Work to be completed: Using the entries below, quote exactly the span of lines that begins with the line containing "Click the plus-square" and ends with the final line.

Stored data:
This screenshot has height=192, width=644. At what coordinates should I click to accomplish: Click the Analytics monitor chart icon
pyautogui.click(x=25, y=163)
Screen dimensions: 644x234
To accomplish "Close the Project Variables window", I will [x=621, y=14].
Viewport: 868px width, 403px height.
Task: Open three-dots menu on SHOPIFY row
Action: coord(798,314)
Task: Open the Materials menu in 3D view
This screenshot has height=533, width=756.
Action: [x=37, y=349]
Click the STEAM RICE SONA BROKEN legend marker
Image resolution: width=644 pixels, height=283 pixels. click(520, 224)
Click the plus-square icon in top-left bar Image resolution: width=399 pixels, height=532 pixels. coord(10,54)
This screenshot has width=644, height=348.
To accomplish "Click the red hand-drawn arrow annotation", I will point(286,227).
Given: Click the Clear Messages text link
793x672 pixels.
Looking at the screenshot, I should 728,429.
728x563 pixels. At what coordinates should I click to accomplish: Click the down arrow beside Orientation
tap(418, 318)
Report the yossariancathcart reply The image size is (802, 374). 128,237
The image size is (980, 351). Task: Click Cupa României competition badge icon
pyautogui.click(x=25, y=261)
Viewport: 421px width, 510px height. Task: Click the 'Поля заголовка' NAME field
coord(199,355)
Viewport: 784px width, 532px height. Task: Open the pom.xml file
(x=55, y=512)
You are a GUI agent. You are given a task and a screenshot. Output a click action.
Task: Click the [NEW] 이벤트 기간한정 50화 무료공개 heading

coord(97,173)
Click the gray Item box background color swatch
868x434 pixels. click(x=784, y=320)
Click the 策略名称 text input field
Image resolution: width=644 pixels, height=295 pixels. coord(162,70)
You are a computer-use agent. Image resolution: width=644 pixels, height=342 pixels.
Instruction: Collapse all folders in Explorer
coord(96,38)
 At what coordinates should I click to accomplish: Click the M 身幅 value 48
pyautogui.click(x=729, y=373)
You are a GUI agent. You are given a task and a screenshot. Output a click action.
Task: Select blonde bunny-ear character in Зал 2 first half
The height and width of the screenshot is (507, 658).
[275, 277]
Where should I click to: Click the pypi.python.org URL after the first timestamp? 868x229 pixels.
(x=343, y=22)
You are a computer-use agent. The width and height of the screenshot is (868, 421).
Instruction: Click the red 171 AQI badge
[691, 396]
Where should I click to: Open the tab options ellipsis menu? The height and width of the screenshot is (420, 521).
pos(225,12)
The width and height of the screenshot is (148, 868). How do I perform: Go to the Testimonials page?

Output of the task:
Click the plus-square icon in top-left bar Image resolution: width=399 pixels, height=532 pixels. coord(10,54)
This screenshot has width=644, height=348.
To accomplish "Click the red hand-drawn arrow annotation", I will point(286,227).
Given: Click the Clear Messages text link
793x672 pixels.
Looking at the screenshot, I should 728,429.
728x563 pixels. At what coordinates should I click to accomplish: Click the down arrow beside Orientation
tap(418, 318)
Report the yossariancathcart reply The image size is (802, 374). 128,237
The image size is (980, 351). Task: Click Cupa României competition badge icon
pyautogui.click(x=25, y=261)
Viewport: 421px width, 510px height. Task: Click the 'Поля заголовка' NAME field
coord(199,355)
Viewport: 784px width, 532px height. Task: Open the pom.xml file
(x=55, y=512)
You are a GUI agent. You are given a task and a screenshot. Output a click action.
Task: Click the [NEW] 이벤트 기간한정 50화 무료공개 heading

coord(97,173)
Click the gray Item box background color swatch
868x434 pixels. click(x=784, y=320)
Click the 策略名称 text input field
Image resolution: width=644 pixels, height=295 pixels. coord(162,70)
You are a computer-use agent. Image resolution: width=644 pixels, height=342 pixels.
Instruction: Collapse all folders in Explorer
coord(96,38)
 At what coordinates should I click to accomplish: Click the M 身幅 value 48
pyautogui.click(x=729, y=373)
You are a GUI agent. You are given a task and a screenshot. Output a click action.
Task: Select blonde bunny-ear character in Зал 2 first half
The height and width of the screenshot is (507, 658).
[275, 277]
Where should I click to: Click the pypi.python.org URL after the first timestamp? 868x229 pixels.
(x=343, y=22)
You are a computer-use agent. The width and height of the screenshot is (868, 421).
Instruction: Click the red 171 AQI badge
[691, 396]
Where should I click to: Open the tab options ellipsis menu? The height and width of the screenshot is (420, 521).
pos(225,12)
The width and height of the screenshot is (148, 868). How do I perform: Go to the Testimonials page?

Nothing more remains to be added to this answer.